* [EXERCISE INSTRUCTIONS]:
In the records below, find the line that contains "Where should I click to: Open" and the line that contains "Select the Telegram Desktop icon". Set down exactly those lines and every line between them, and nothing more.

** DATA RECORDS follows **

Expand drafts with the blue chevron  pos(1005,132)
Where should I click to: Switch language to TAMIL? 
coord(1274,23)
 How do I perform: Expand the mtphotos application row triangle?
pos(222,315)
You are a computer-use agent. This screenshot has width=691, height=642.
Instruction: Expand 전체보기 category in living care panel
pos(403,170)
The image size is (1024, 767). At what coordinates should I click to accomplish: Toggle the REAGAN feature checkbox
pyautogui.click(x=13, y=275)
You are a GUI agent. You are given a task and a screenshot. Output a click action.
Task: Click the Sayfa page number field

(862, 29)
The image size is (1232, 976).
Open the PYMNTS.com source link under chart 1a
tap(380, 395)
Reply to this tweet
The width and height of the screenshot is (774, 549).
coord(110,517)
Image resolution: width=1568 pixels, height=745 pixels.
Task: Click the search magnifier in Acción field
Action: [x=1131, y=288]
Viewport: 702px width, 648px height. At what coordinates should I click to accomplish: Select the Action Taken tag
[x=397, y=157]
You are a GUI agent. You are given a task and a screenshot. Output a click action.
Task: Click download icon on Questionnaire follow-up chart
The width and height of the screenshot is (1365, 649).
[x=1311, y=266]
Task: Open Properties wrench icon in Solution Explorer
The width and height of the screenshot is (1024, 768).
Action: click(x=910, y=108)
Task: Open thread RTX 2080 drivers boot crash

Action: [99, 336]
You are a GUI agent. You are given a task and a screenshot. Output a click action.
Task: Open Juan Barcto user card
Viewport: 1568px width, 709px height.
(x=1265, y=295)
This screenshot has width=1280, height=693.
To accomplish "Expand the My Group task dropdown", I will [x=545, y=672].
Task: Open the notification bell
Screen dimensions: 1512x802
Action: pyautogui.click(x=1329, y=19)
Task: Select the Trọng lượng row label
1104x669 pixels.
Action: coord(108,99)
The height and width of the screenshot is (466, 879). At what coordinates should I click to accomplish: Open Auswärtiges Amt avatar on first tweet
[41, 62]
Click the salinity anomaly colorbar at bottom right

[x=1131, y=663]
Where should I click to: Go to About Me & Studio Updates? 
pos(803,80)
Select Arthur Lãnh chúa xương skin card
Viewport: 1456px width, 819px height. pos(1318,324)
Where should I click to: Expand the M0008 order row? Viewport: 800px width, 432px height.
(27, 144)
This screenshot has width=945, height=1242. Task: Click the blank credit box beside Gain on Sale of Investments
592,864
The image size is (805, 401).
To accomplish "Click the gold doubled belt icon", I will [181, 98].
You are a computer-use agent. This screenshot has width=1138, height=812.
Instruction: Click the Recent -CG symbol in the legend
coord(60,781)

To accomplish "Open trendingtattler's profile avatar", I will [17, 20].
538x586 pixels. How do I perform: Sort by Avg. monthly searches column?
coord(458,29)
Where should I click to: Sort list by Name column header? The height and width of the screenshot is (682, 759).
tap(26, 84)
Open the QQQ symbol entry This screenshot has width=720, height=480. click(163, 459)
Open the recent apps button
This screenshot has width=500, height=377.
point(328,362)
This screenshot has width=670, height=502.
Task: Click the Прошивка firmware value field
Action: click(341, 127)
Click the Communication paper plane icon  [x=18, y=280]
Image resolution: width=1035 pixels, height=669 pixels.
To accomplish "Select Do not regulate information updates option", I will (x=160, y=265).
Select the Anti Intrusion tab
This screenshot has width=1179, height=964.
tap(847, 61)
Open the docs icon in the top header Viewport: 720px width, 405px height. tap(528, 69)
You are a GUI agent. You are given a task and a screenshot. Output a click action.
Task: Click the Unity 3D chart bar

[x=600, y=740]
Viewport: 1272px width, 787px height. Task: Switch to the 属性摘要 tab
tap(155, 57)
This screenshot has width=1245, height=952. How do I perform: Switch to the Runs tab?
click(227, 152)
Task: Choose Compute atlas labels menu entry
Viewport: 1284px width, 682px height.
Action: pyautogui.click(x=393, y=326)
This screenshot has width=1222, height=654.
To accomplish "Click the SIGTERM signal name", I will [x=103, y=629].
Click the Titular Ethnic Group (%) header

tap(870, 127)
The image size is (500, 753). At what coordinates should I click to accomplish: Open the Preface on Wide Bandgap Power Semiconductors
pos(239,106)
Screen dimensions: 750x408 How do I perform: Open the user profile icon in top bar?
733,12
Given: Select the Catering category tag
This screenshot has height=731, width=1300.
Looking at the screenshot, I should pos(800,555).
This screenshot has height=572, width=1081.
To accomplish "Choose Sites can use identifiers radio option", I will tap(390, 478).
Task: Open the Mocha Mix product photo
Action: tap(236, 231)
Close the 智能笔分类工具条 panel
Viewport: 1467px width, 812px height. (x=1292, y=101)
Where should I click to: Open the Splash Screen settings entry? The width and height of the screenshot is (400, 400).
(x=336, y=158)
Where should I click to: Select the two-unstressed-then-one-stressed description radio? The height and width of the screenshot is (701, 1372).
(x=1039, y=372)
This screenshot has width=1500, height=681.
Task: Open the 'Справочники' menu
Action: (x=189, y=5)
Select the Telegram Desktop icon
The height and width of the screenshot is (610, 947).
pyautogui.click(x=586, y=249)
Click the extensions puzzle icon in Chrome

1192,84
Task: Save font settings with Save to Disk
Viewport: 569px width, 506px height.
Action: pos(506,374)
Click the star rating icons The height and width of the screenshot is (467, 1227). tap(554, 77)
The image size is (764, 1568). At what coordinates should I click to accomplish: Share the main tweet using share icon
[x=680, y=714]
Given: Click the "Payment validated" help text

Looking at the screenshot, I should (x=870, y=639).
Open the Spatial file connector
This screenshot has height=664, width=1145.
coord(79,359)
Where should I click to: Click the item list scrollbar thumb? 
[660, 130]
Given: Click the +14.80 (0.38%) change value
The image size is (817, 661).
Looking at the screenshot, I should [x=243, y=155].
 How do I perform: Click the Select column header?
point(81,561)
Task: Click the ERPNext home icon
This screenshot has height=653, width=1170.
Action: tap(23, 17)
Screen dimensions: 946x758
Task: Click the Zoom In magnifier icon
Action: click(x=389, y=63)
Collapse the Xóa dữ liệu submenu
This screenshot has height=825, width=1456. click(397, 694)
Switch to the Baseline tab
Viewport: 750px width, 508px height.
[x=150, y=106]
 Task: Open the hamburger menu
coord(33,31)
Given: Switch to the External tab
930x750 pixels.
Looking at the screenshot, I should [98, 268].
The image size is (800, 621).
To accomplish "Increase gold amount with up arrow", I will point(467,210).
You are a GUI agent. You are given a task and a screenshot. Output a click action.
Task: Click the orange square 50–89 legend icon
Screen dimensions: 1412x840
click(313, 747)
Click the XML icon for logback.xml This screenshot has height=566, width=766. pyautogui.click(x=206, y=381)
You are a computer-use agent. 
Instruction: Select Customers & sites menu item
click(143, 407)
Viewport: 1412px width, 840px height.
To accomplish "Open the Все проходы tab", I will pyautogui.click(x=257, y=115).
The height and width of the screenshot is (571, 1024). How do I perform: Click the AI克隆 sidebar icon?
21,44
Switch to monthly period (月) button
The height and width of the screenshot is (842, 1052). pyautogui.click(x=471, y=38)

** End of DATA RECORDS **

* [PROBLEM SOLUTION]:
Where should I click to: Open the Splash Screen settings entry? The width and height of the screenshot is (400, 400).
(x=336, y=158)
Where should I click to: Select the two-unstressed-then-one-stressed description radio? The height and width of the screenshot is (701, 1372).
(x=1039, y=372)
This screenshot has width=1500, height=681.
Task: Open the 'Справочники' menu
Action: (x=189, y=5)
Select the Telegram Desktop icon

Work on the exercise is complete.